Además, la defensa es el gran pilar: solo un gol encajado en toda la fase eliminatoria, y ese fue ante Bélgica tras un partido en el que España dominó pero sufrió hasta el final. Pau Cubarsí y Aymeric Laporte han formado una pareja complementaria, y Unai Simón transmite seguridad bajo palos. El equipo llega más descansado, con un día más de recuperación que Argentina y sin haber necesitado prórrogas en ninguna eliminatoria.
Argentina, el arte de sobrevivir
El cuadro de Scaloni ha mostrado un talento inmenso para resolver partidos cuando todo parece perdido, pero los detalles revelan fisuras. Ante Cabo Verde necesitó dos goles de sus centrales para vencer en la prórroga; contra Egipto, remontó un 2-0 en los últimos minutos; frente a Suiza, el marcador final de 3-1 maquilló un partido igualado hasta el alargue; y ante Inglaterra, la victoria llegó en el descuento tras un gran arreón final. Estos números indican que Argentina no ha dominado ningún cruce de forma consistente, sino que ha dependido de la inspiración de Messi, la profundidad del banquillo y la fortaleza mental.

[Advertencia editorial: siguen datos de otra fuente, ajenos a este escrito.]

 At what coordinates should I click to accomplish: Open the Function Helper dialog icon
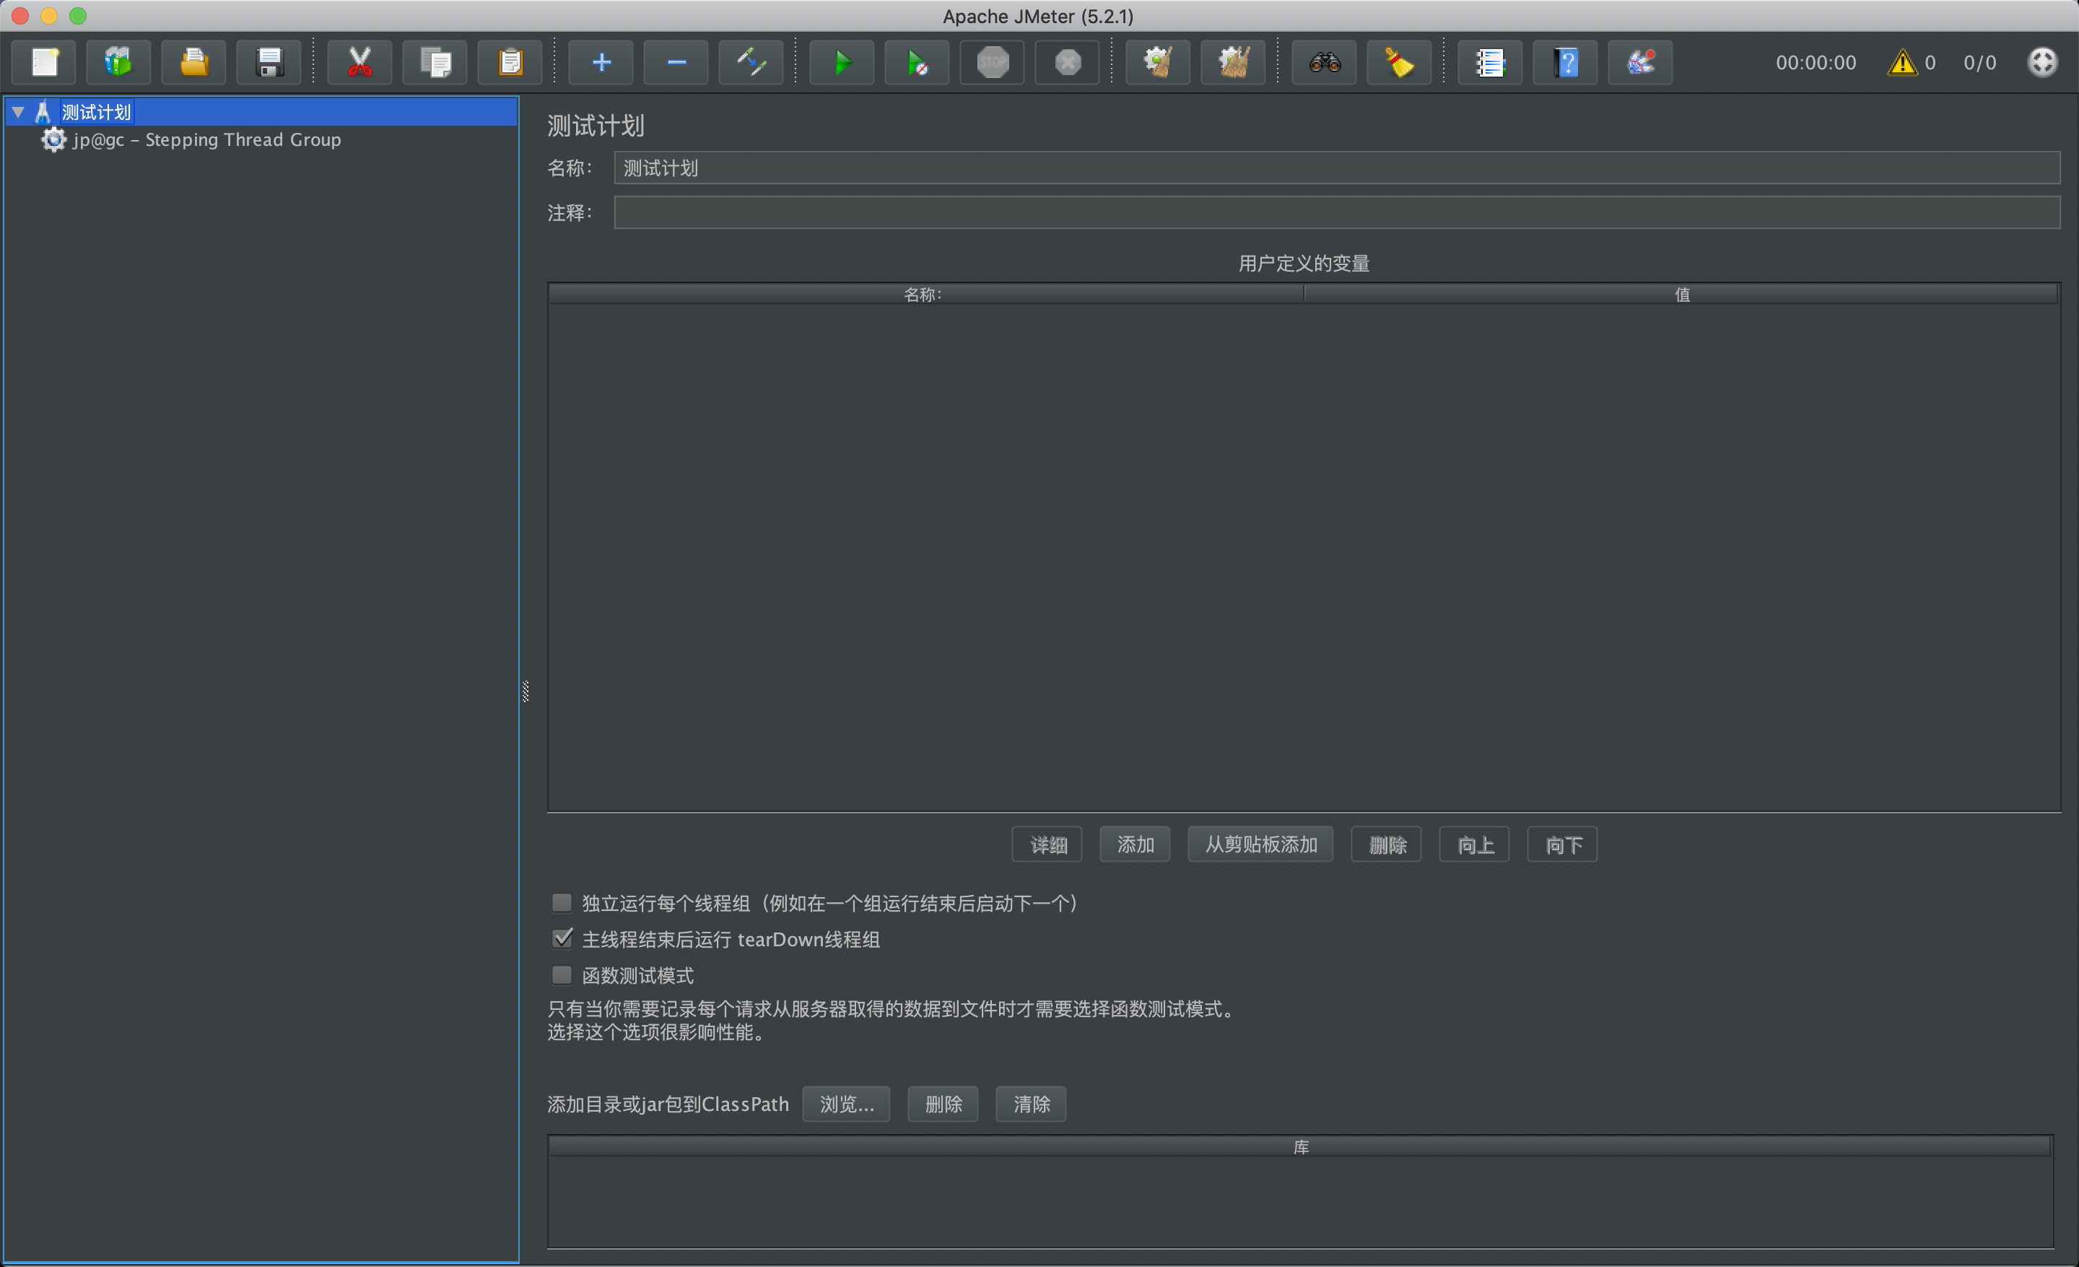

La alineación aún tiene dudas: Montiel o Molina en el lateral derecho, y la vuelta de De Paul para dar más equilibrio. Messi, a sus 39 años, sigue siendo diferencial, pero acumula muchos minutos en sus piernas y el calor previsto en East Rutherford (28 °C) no favorece a un equipo que ha corrido más kilómetros en el torneo. Scaloni no ha podido dar descanso a sus titulares, y el vuelo retrasado desde Atlanta no ayudó a la preparación.
El pulso del mediocampo
La clave estará en la zona ancha. Rodri y Fabián frente a Paredes, Enzo Fernández y De Paul. España busca posesión y circulación paciente; Argentina prefiere esperar y salir con velocidad a la contra. Sin embargo, si el once de De la Fuente consigue mantener el balón lejos de su portería, Messi y Julián Álvarez quedarán aislados y sin opciones de generar peligro. Los expertos, como Vicente del Bosque y Fabio Capello, coinciden en que España parte con ventaja si logra imponer su ritmo.
La final no es un partido cualquiera: es la consagración de un ciclo para España, que busca su segundo Mundial; para Argentina, defender el título de 2022 y el legado de Messi. Las motivaciones son altas, pero el estado de forma y la solidez colectiva inclinan la balanza hacia La Roja. No es descabellado pensar que España resolverá el partido en los 90 minutos reglamentarios.